With all truth and sincerity, Achebe was right and his statement of course has no tone of tribalism in it simply because with the Igbo, there is no gainsaying the fact that, they have championed more than any other group the art of skilful entrepreneurship. A sagacious Nigerian president only needs to use the skill of an Igbo to promote its economic foreign policy and harness their rare knowledge into building a modern Nigeria. Whether that will ensue is a question for another day.
As Achebe will be buried in May, the pertinent question this writer has is whether the Igbo Achebe fought for all his life knew him well and read his last book. If they have not, then the Igbo must rise to the task. The time of playing second fiddle, the recurrent infighting and keeping mum over concrete issues affecting them must be waded into. Achebe’s preponderant fight for the Igbo cause must never die in vain. As the country moves steadily into yet another democratic dispensation in 2015, the Igbo must begin to look inward to know where their own rain began to beat them. Achieving Igbo equality, social justice and non-discrimination in Nigeria are the diet the Igbo owe Achebe in his grave and should be a task that must be done and achieved!

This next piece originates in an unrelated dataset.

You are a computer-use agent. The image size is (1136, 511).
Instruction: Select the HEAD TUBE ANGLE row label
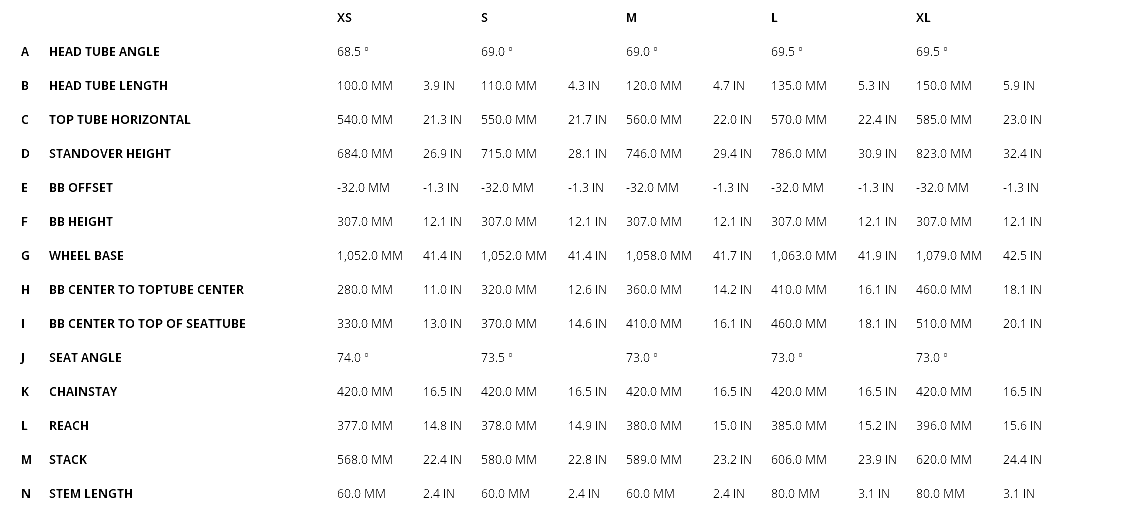click(104, 52)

A man of history is he who matters most in the heart of men. He is one whose actions, words and body language demonstrate love for others. He it is who against all odds raises a people’s hopes and aspirations for a greater tomorrow. Like a unicorn, a man of history bestrides his society like a colossus; permeating it like the falcons which dot the skies. Achebe was indeed a man of history and because he shook the world with his literary ingenuity, a firm place awaits him in the sands of time.